Are You Sure Your Independent Contractor Isn’t an Employee?
The difference between an independent contractor and an employee is not always obvious. There are some real benefits to hiring independent contractors to handle some aspects of your business, but there are pitfalls if it is later determined that the independent contractor is really an employee.
You may not be aware that the law independently determines whether a worker is an independent contractor or an employee. That determination does not depend on what you call them, what they call themselves, or whether you have a contract identifying the worker as an independent contractor. What matters is how much control you have over the worker.
Why Should I Care Whether a Worker Is An Employee or Independent Contractor?
If someone you pay to perform work for your company is misclassified as an independent contractor, you could face a whole host of problems, including, liability for:
1. Payroll taxes that were not withheld, along with applicable penalties and interest;
2. Overtime and/or the minimum wage to the extent it was not paid;
3. On-the-job injuries that your workers’ compensation insurance may not cover;
4. Injuries caused by the worker to third-parties in the course and scope of his employment; and
5. State and federal discrimination and wrongful termination claims.
How Do I Determine Who Is My Employee?
In Arizona, the “right to control” test is typically applied to determine whether a worker is an employee. The question comes down to how much control the company has over the worker. The Arizona Supreme Court identified the following non-exhaustive list of criteria to help determine whether an employer has sufficient control such that he/she will be deemed an employee: 1) the extent of control exercised by the employer over details of the work and the degree of supervision; 2) the distinct nature of the worker's business; 3) specialization or skilled occupation; 4) materials and place of work; 5) duration of employment; 6) method of payment; 7) relationship of work done to the regular business of the employer; and 8) the belief of the parties.
The analysis is not particularly clear cut. The company must look at the specific situation. A classic independent contractor is a plumber who comes to your house to fix the leaky toilet. She uses her own tools, controls the time when the repair will occur, sets her own rates, and decides the best way to make the repair. A classic employee is an office worker who arrives at the company each work day, uses company equipment to do his job, is required to adhere to company policies and procedures, has no discretion over what work to accept, and has no control over the rate of pay.
On July 2015, the Department of Labor issued updated guidance on employee misclassification that is likely to limit the use of independent contractors for purposes of the application of the Fair Labor Standards Act. It reduces reliance on the “control” factor and focuses instead on whether the worker is “economically dependent” on the employer. The IRS also provides information on its website to help you determine how to classify a worker for purposes of federal taxation.
What Could Happen If I Misclassify An Employee?
In the usual case, misclassification results in a few lost man hours to properly classify the workers and maybe some back pay. In the worst case, misclassification can undermine your entire business model, as shown by the following recent decisions:
• In 2014, the 9th Circuit Court of Appeals concluded that the company used by Sears to deliver its products to consumers In California had mischaracterized its delivery drivers as independent contractors, reviving a class action for overtime and other compensation.

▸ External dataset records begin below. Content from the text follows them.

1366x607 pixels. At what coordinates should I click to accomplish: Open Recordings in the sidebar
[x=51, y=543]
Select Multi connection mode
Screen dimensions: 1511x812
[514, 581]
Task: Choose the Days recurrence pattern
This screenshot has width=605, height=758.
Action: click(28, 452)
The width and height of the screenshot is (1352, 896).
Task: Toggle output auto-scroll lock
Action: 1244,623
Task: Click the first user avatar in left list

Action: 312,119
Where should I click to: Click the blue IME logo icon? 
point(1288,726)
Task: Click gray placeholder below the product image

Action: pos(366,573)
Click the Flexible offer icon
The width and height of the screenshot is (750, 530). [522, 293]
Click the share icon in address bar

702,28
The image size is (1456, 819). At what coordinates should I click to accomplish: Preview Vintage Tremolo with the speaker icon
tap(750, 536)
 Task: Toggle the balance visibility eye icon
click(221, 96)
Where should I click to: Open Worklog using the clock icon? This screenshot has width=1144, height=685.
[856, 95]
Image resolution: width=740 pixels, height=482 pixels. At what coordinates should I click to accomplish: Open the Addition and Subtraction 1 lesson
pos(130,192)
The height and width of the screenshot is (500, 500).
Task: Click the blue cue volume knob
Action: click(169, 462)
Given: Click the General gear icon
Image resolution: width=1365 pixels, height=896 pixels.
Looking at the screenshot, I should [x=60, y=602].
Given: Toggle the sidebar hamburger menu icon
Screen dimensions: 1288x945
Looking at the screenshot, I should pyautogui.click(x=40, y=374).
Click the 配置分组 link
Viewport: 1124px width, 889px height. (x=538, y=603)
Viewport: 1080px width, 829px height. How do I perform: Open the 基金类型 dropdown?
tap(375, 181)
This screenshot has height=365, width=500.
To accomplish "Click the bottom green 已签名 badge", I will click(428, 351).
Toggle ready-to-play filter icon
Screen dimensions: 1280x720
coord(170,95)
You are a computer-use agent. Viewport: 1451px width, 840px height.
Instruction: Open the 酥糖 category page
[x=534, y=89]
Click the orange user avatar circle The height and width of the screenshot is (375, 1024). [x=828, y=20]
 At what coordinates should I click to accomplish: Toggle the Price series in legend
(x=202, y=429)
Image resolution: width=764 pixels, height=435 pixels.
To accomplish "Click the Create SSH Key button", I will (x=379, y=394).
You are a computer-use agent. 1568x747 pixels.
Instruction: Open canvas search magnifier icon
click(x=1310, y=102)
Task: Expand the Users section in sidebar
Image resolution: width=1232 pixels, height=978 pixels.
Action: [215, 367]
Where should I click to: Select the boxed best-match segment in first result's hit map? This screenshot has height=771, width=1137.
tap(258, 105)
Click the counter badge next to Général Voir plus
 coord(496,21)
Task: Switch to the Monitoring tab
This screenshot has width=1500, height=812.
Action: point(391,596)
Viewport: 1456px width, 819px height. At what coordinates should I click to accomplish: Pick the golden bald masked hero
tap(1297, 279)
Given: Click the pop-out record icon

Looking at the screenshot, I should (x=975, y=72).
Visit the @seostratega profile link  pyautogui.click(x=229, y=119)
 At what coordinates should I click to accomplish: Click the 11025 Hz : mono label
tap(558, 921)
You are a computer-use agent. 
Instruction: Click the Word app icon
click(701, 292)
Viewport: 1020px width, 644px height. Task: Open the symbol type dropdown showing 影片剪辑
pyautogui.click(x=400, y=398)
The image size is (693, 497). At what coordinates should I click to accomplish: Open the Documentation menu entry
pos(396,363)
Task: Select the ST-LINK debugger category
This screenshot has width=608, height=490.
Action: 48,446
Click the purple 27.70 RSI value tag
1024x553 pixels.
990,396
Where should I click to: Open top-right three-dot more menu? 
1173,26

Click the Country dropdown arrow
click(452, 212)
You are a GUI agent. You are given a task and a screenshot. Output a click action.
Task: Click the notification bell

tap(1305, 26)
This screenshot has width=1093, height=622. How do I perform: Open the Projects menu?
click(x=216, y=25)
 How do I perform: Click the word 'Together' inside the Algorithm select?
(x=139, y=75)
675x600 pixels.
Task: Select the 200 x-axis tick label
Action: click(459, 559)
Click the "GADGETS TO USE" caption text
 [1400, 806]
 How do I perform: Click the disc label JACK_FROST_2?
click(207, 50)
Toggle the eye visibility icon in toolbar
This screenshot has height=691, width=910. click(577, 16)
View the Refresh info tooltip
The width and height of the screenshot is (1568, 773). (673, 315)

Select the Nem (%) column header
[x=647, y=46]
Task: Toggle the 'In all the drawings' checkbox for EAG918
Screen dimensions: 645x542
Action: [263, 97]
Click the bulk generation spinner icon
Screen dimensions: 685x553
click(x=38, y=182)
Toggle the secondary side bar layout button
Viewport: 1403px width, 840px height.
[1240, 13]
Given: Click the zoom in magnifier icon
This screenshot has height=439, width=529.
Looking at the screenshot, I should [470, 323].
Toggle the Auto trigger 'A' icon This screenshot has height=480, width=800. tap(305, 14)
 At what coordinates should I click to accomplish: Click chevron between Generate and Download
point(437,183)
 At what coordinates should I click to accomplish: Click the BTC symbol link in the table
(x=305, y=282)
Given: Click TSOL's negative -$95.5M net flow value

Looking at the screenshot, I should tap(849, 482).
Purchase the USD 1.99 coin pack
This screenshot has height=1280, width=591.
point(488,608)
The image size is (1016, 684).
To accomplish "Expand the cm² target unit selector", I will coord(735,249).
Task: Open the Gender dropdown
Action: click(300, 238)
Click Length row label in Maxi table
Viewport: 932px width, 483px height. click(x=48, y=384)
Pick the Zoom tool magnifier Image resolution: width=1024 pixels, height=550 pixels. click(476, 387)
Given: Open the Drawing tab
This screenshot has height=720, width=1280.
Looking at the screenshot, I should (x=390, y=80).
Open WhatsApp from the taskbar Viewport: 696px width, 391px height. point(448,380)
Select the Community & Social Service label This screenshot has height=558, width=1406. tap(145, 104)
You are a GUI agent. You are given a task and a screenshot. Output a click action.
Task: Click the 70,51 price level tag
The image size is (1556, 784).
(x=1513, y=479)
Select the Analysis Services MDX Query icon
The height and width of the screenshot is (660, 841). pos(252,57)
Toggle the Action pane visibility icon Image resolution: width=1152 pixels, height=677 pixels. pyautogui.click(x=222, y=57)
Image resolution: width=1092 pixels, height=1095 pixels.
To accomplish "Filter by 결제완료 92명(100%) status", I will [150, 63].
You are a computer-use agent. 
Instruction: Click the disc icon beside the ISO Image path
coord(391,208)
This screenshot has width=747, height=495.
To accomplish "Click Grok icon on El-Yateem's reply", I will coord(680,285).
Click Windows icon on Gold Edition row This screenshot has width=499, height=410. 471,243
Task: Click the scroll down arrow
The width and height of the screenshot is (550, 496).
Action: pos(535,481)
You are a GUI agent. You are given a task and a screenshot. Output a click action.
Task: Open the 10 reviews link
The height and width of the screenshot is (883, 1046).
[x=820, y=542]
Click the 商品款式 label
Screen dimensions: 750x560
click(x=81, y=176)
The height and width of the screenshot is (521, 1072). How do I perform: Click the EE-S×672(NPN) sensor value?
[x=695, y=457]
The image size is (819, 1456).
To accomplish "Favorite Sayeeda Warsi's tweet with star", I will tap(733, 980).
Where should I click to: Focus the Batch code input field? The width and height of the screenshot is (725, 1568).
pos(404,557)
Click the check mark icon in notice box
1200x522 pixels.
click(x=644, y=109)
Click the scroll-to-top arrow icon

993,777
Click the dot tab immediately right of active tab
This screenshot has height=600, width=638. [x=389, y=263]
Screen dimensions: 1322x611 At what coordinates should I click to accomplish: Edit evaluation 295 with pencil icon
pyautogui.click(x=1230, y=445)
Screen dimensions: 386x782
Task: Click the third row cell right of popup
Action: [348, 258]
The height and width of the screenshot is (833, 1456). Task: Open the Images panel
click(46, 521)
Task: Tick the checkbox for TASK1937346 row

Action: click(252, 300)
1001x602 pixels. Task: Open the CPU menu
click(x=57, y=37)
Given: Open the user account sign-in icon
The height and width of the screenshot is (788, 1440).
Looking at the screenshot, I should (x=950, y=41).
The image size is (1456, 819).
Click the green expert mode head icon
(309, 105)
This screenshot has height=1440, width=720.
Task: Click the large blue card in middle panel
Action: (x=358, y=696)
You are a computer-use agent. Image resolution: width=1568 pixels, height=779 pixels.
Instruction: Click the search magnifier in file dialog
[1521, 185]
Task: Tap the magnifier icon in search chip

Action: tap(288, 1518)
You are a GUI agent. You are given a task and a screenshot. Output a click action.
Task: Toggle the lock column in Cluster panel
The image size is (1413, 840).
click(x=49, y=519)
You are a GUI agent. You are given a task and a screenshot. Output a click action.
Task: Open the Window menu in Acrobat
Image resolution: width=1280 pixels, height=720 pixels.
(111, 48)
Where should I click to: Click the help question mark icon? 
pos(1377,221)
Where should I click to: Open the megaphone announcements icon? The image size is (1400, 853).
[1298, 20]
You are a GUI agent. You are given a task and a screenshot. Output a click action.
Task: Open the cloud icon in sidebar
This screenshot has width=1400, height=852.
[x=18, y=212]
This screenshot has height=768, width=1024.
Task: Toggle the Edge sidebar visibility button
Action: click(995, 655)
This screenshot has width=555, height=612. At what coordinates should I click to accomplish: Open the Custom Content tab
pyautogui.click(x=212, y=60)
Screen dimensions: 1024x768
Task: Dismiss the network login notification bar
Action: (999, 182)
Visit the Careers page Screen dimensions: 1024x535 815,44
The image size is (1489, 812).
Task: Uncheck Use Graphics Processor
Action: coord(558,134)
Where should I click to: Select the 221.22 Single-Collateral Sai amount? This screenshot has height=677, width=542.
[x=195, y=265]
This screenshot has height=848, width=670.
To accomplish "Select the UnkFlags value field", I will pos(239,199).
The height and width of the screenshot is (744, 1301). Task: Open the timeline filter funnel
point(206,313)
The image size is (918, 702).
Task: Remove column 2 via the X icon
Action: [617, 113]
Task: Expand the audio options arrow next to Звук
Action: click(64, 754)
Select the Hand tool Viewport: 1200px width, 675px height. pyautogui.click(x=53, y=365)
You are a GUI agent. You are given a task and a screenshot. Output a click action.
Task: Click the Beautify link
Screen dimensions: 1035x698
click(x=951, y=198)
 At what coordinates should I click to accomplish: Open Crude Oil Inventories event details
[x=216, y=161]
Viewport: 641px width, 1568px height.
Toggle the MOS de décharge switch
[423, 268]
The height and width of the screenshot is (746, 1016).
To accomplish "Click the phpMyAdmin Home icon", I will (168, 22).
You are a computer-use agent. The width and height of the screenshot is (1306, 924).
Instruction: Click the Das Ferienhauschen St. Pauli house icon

• In 2013, a New York federal court held that a class of 1900 exotic dancers were employees entitled to overtime and other benefits. The case was ultimately settled for more than $15 million.
• Just last month, the California Labor Commissioner found that Uber drivers are employees of Uber rather than independent contractors.
What Should I Do Now?
The issue of misclassification is often overlooked until there is another problem, like a lawsuit for harm caused by a worker you thought was an independent contractor or during an audit. Protect your business by periodically reviewing your relationships with independent contractors. Look for independent contractors with whom you have longstanding relationships, who work almost exclusively for you, or who are integral to your business model. If it’s a close call, consult a lawyer or human resources professional.
Jake Curtis is a shareholder in the Phoenix office of Burch & Cracchiolo.